◆ Stated problem ◆
Convert each line of the data below into a JSON list of strings, with one string per line and blank lines omitted.

◆ Data supplied ◆

<<<<

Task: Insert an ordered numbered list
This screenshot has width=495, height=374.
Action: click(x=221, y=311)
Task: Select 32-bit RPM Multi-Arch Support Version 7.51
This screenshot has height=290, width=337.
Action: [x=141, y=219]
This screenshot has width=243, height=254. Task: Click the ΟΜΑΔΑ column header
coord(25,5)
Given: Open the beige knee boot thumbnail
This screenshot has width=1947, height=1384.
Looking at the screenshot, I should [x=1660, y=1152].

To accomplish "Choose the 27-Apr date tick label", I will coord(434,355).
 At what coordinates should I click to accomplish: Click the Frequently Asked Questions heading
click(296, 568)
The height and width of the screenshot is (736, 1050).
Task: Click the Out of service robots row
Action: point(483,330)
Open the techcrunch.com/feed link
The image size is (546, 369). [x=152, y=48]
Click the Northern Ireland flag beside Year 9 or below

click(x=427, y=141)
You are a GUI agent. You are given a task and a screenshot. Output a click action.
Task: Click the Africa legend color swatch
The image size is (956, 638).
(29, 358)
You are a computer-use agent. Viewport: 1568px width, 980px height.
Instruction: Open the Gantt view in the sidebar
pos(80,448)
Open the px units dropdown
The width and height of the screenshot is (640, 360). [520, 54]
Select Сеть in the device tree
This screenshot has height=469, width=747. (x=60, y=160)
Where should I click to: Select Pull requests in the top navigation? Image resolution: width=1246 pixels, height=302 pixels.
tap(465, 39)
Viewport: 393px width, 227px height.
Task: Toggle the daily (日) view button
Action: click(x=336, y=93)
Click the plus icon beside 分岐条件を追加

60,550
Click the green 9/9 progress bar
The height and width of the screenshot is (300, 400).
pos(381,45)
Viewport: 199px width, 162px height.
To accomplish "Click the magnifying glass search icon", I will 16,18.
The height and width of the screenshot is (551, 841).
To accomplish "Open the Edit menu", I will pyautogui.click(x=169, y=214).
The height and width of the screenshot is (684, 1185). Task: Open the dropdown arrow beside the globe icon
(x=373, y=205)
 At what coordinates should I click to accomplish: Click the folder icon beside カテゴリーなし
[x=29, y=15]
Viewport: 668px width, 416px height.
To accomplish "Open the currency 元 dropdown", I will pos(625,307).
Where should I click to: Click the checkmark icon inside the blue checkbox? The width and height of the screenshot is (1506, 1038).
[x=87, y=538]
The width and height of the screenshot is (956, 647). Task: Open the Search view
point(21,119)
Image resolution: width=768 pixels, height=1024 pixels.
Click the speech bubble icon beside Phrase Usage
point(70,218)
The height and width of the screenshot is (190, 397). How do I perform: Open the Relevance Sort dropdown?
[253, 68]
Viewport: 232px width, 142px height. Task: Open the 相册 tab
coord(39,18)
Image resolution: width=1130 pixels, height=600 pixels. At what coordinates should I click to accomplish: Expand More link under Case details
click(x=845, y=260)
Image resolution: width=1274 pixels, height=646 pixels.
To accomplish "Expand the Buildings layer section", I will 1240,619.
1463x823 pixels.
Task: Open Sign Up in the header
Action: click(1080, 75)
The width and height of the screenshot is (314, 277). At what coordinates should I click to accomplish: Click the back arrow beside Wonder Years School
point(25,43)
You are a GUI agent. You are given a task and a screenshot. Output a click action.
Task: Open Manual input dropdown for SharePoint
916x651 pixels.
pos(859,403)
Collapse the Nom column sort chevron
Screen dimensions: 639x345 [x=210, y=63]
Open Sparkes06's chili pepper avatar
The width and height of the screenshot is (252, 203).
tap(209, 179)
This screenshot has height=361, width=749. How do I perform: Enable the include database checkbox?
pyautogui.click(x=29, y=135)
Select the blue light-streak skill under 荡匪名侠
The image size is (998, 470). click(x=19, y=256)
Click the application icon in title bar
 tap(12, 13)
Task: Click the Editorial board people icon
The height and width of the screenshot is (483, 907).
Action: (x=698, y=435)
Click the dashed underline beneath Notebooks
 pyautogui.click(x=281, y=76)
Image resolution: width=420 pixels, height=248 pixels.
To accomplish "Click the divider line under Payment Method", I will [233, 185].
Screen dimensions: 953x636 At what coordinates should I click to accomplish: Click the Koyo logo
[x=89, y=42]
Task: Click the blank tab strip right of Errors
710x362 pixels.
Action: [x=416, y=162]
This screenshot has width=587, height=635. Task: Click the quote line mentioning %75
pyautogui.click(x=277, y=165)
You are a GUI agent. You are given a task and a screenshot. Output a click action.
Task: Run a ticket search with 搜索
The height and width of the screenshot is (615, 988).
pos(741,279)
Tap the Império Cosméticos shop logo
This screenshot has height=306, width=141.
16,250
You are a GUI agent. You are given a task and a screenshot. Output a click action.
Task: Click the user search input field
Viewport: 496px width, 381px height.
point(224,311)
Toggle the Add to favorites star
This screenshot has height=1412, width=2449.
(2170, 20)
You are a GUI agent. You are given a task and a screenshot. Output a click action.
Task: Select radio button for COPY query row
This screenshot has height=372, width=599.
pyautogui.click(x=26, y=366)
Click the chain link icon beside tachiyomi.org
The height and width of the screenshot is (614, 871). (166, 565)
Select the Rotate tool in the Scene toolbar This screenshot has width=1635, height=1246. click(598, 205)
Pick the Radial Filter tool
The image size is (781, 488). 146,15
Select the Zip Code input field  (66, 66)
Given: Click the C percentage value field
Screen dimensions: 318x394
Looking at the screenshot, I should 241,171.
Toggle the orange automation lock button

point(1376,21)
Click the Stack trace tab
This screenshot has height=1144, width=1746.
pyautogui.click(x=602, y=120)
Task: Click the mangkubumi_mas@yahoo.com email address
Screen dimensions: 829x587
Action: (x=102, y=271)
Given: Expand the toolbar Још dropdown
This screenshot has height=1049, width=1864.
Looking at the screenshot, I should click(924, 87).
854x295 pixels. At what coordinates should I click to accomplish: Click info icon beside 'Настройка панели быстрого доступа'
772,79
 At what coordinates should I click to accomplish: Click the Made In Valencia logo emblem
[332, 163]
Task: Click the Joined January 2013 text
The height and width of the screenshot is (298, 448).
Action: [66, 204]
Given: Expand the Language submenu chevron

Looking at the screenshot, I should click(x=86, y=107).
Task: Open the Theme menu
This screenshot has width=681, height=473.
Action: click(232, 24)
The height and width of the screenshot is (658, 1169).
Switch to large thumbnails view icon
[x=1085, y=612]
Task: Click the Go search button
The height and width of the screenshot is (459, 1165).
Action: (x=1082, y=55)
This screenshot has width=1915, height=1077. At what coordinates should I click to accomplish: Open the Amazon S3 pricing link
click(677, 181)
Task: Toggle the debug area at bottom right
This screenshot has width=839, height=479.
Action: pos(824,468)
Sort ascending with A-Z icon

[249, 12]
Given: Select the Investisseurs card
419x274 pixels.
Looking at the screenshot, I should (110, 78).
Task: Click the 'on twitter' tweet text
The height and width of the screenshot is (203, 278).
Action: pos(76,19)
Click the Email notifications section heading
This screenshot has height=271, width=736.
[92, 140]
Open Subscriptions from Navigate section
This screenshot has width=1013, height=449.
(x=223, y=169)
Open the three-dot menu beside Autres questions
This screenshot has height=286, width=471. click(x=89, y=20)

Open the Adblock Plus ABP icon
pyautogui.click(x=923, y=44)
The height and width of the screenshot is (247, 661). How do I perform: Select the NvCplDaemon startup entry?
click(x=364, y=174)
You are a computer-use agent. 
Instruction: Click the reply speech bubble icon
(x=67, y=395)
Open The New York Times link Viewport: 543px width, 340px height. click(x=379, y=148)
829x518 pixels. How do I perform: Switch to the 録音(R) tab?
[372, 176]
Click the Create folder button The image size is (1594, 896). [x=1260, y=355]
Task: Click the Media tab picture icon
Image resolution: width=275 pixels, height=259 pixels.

>>>>

◆ Finished answer ◆
[
  "Task: Insert an ordered numbered list",
  "This screenshot has width=495, height=374.",
  "Action: click(x=221, y=311)",
  "Task: Select 32-bit RPM Multi-Arch Support Version 7.51",
  "This screenshot has height=290, width=337.",
  "Action: [x=141, y=219]",
  "This screenshot has width=243, height=254. Task: Click the ΟΜΑΔΑ column header",
  "coord(25,5)",
  "Given: Open the beige knee boot thumbnail",
  "This screenshot has width=1947, height=1384.",
  "Looking at the screenshot, I should [x=1660, y=1152].",
  "To accomplish \"Choose the 27-Apr date tick label\", I will coord(434,355).",
  " At what coordinates should I click to accomplish: Click the Frequently Asked Questions heading",
  "click(296, 568)",
  "The height and width of the screenshot is (736, 1050).",
  "Task: Click the Out of service robots row",
  "Action: point(483,330)",
  "Open the techcrunch.com/feed link",
  "The image size is (546, 369). [x=152, y=48]",
  "Click the Northern Ireland flag beside Year 9 or below",
  "click(x=427, y=141)",
  "You are a GUI agent. You are given a task and a screenshot. Output a click action.",
  "Task: Click the Africa legend color swatch",
  "The image size is (956, 638).",
  "(29, 358)",
  "You are a computer-use agent. Viewport: 1568px width, 980px height.",
  "Instruction: Open the Gantt view in the sidebar",
  "pos(80,448)",
  "Open the px units dropdown",
  "The width and height of the screenshot is (640, 360). [520, 54]",
  "Select Сеть in the device tree",
  "This screenshot has height=469, width=747. (x=60, y=160)",
  "Where should I click to: Select Pull requests in the top navigation? Image resolution: width=1246 pixels, height=302 pixels.",
  "tap(465, 39)",
  "Viewport: 393px width, 227px height.",
  "Task: Toggle the daily (日) view button",
  "Action: click(x=336, y=93)",
  "Click the plus icon beside 分岐条件を追加",
  "60,550",
  "Click the green 9/9 progress bar",
  "The height and width of the screenshot is (300, 400).",
  "pos(381,45)",
  "Viewport: 199px width, 162px height.",
  "To accomplish \"Click the magnifying glass search icon\", I will 16,18.",
  "The height and width of the screenshot is (551, 841).",
  "To accomplish \"Open the Edit menu\", I will pyautogui.click(x=169, y=214).",
  "The height and width of the screenshot is (684, 1185). Task: Open the dropdown arrow beside the globe icon",
  "(x=373, y=205)",
  " At what coordinates should I click to accomplish: Click the folder icon beside カテゴリーなし",
  "[x=29, y=15]",
  "Viewport: 668px width, 416px height.",
  "To accomplish \"Open the currency 元 dropdown\", I will pos(625,307).",
  "Where should I click to: Click the checkmark icon inside the blue checkbox? The width and height of the screenshot is (1506, 1038).",
  "[x=87, y=538]",
  "The width and height of the screenshot is (956, 647). Task: Open the Search view",
  "point(21,119)",
  "Image resolution: width=768 pixels, height=1024 pixels.",
  "Click the speech bubble icon beside Phrase Usage",
  "point(70,218)",
  "The height and width of the screenshot is (190, 397). How do I perform: Open the Relevance Sort dropdown?",
  "[253, 68]",
  "Viewport: 232px width, 142px height. Task: Open the 相册 tab",
  "coord(39,18)",
  "Image resolution: width=1130 pixels, height=600 pixels. At what coordinates should I click to accomplish: Expand More link under Case details",
  "click(x=845, y=260)",
  "Image resolution: width=1274 pixels, height=646 pixels.",
  "To accomplish \"Expand the Buildings layer section\", I will 1240,619.",
  "1463x823 pixels.",
  "Task: Open Sign Up in the header",
  "Action: click(1080, 75)",
  "The width and height of the screenshot is (314, 277). At what coordinates should I click to accomplish: Click the back arrow beside Wonder Years School",
  "point(25,43)",
  "You are a GUI agent. You are given a task and a screenshot. Output a click action.",
  "Task: Open Manual input dropdown for SharePoint",
  "916x651 pixels.",
  "pos(859,403)",
  "Collapse the Nom column sort chevron",
  "Screen dimensions: 639x345 [x=210, y=63]",
  "Open Sparkes06's chili pepper avatar",
  "The width and height of the screenshot is (252, 203).",
  "tap(209, 179)",
  "This screenshot has height=361, width=749. How do I perform: Enable the include database checkbox?",
  "pyautogui.click(x=29, y=135)",
  "Select the blue light-streak skill under 荡匪名侠",
  "The image size is (998, 470). click(x=19, y=256)",
  "Click the application icon in title bar",
  " tap(12, 13)",
  "Task: Click the Editorial board people icon",
  "The height and width of the screenshot is (483, 907).",
  "Action: (x=698, y=435)",
  "Click the dashed underline beneath Notebooks",
  " pyautogui.click(x=281, y=76)",
  "Image resolution: width=420 pixels, height=248 pixels.",
  "To accomplish \"Click the divider line under Payment Method\", I will [233, 185].",
  "Screen dimensions: 953x636 At what coordinates should I click to accomplish: Click the Koyo logo",
  "[x=89, y=42]",
  "Task: Click the blank tab strip right of Errors",
  "710x362 pixels.",
  "Action: [x=416, y=162]",
  "This screenshot has width=587, height=635. Task: Click the quote line mentioning %75",
  "pyautogui.click(x=277, y=165)",
  "You are a GUI agent. You are given a task and a screenshot. Output a click action.",
  "Task: Run a ticket search with 搜索",
  "The height and width of the screenshot is (615, 988).",
  "pos(741,279)",
  "Tap the Império Cosméticos shop logo",
  "This screenshot has height=306, width=141.",
  "16,250",
  "You are a GUI agent. You are given a task and a screenshot. Output a click action.",
  "Task: Click the user search input field",
  "Viewport: 496px width, 381px height.",
  "point(224,311)",
  "Toggle the Add to favorites star",
  "This screenshot has height=1412, width=2449.",
  "(2170, 20)",
  "You are a GUI agent. You are given a task and a screenshot. Output a click action.",
  "Task: Select radio button for COPY query row",
  "This screenshot has height=372, width=599.",
  "pyautogui.click(x=26, y=366)",
  "Click the chain link icon beside tachiyomi.org",
  "The height and width of the screenshot is (614, 871). (166, 565)",
  "Select the Rotate tool in the Scene toolbar This screenshot has width=1635, height=1246. click(598, 205)",
  "Pick the Radial Filter tool",
  "The image size is (781, 488). 146,15",
  "Select the Zip Code input field  (66, 66)",
  "Given: Click the C percentage value field",
  "Screen dimensions: 318x394",
  "Looking at the screenshot, I should 241,171.",
  "Toggle the orange automation lock button",
  "point(1376,21)",
  "Click the Stack trace tab",
  "This screenshot has height=1144, width=1746.",
  "pyautogui.click(x=602, y=120)",
  "Task: Click the mangkubumi_mas@yahoo.com email address",
  "Screen dimensions: 829x587",
  "Action: (x=102, y=271)",
  "Given: Expand the toolbar Још dropdown",
  "This screenshot has height=1049, width=1864.",
  "Looking at the screenshot, I should click(924, 87).",
  "854x295 pixels. At what coordinates should I click to accomplish: Click info icon beside 'Настройка панели быстрого доступа'",
  "772,79",
  " At what coordinates should I click to accomplish: Click the Made In Valencia logo emblem",
  "[332, 163]",
  "Task: Click the Joined January 2013 text",
  "The height and width of the screenshot is (298, 448).",
  "Action: [66, 204]",
  "Given: Expand the Language submenu chevron",
  "Looking at the screenshot, I should click(x=86, y=107).",
  "Task: Open the Theme menu",
  "This screenshot has width=681, height=473.",
  "Action: click(232, 24)",
  "The height and width of the screenshot is (658, 1169).",
  "Switch to large thumbnails view icon",
  "[x=1085, y=612]",
  "Task: Click the Go search button",
  "The height and width of the screenshot is (459, 1165).",
  "Action: (x=1082, y=55)",
  "This screenshot has width=1915, height=1077. At what coordinates should I click to accomplish: Open the Amazon S3 pricing link",
  "click(677, 181)",
  "Task: Toggle the debug area at bottom right",
  "This screenshot has width=839, height=479.",
  "Action: pos(824,468)",
  "Sort ascending with A-Z icon",
  "[249, 12]",
  "Given: Select the Investisseurs card",
  "419x274 pixels.",
  "Looking at the screenshot, I should (110, 78).",
  "Task: Click the 'on twitter' tweet text",
  "The height and width of the screenshot is (203, 278).",
  "Action: pos(76,19)",
  "Click the Email notifications section heading",
  "This screenshot has height=271, width=736.",
  "[92, 140]",
  "Open Subscriptions from Navigate section",
  "This screenshot has width=1013, height=449.",
  "(x=223, y=169)",
  "Open the three-dot menu beside Autres questions",
  "This screenshot has height=286, width=471. click(x=89, y=20)",
  "Open the Adblock Plus ABP icon",
  "pyautogui.click(x=923, y=44)",
  "The height and width of the screenshot is (247, 661). How do I perform: Select the NvCplDaemon startup entry?",
  "click(x=364, y=174)",
  "You are a computer-use agent. ",
  "Instruction: Click the reply speech bubble icon",
  "(x=67, y=395)",
  "Open The New York Times link Viewport: 543px width, 340px height. click(x=379, y=148)",
  "829x518 pixels. How do I perform: Switch to the 録音(R) tab?",
  "[372, 176]",
  "Click the Create folder button The image size is (1594, 896). [x=1260, y=355]",
  "Task: Click the Media tab picture icon",
  "Image resolution: width=275 pixels, height=259 pixels."
]